The ACS recognizes the need for a structured system within the perioperative setting for education, training, and introduction of procedures, techniques, technology, and equipment to the surgical health care team. Health care industry representatives (HCIR), by virtue of their training, knowledge, and expertise, can provide technical assistance to the surgical team, which expedites the procedure and facilitates the safe and effective application of surgical products and technologies. The purpose of this statement is to supply guidelines to health care facilities and members of the perioperative health care team to ensure an optimal surgical outcome, as well as the patient's safety, right to privacy, and confidentiality when a HCIR is present during a surgical procedure.

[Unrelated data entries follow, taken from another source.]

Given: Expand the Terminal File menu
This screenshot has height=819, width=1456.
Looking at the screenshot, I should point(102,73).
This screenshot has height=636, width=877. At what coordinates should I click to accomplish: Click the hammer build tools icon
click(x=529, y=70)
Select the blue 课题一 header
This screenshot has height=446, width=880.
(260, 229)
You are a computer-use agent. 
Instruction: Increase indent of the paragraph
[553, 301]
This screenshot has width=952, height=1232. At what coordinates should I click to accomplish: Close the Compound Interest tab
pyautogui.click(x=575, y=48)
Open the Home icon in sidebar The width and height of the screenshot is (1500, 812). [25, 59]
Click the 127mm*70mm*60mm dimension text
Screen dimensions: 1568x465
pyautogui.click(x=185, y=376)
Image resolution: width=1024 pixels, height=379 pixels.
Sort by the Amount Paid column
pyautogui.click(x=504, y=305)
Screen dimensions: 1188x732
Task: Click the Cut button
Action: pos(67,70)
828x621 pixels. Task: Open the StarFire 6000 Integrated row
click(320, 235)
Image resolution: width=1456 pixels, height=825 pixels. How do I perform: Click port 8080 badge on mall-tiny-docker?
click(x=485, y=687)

Surgical department administrators in all facilities, including the acute care hospital, ambulatory surgery facility, and office based operating room (OR) settings should establish specific written policies governing the presence of HCIRs in the operating room. These policies should define: 1) the requirements and procedures for manufacturers' representatives to be present in the OR, and 2) the role and limitations of the HCIR in the perioperative setting. These policies should comply with applicable state laws and regulations, should be consistent with the organization's existing policies, such as those promulgated by the OR and/or credentialing/privileging committees, and should include, but not be limited to, the following elements:
Facility requirements and procedures for manufacturers' representatives to be present in the OR should include:
- The institution should designate an authority for approving an HCIR's presence in the OR. A time frame for securing this approval should be established. This authority should:
- Supply a time-limited approval and appropriate identification (to be worn at all times) for the HCIR
- Ensure orientation to the facility is provided
- Verify the documentation that certifies the HCIR has had education and training in:
- HIPAA compliance and all matters related to patients rights and confidentiality
- Appropriate conduct and attire in the OR environment
- Aseptic principles and sterile techniques
- Infectious disease and blood borne pathogens
- Occupational Safety: biohazardous waste, fire, electrical, radiation and other safety protocols
- Other applicable practices that may be related to the operation
- The HCIR should be present at the request of the operating surgeon. The HCIR should be introduced to the entire OR team and the purpose of the visit explained. If the surgeon did not initiate the request, the surgeon should be notified and approve the visit prior to the operation.
- The patient should be informed of the presence and purpose of the HCIR in the OR and give written, informed consent. This should be documented within the medical records.
Roles and limitations of the HCIR in the OR
The HCIR is present as an advisor to the perioperative team to ensure the safe and effective application of surgical devices and technologies. The presence of the HCIR in the operating room is not an appropriate substitute for preoperative training of the surgical team. The surgical team must have the theoretical understanding and knowledge, training and skills necessary for the application of these surgical devices and technologies prior to surgery. In the role of educator and facilitator the HCIR:
- Should not engage in the practice of surgery, nursing or medical decision making
- Should not scrub or be involved in direct patient contact
- May be involved in the remote calibration or adjustment of medical devices to the surgeons and manufacturers' specifications (e.g. pacemakers, laser technicians)
- Should have his or her activities monitored and supported by the surgeon (or, at the surgeon's discretion) by the perioperative nurse responsible for the patient's care
A clearly defined institutional mechanism should exist to address any departures from the above established policies.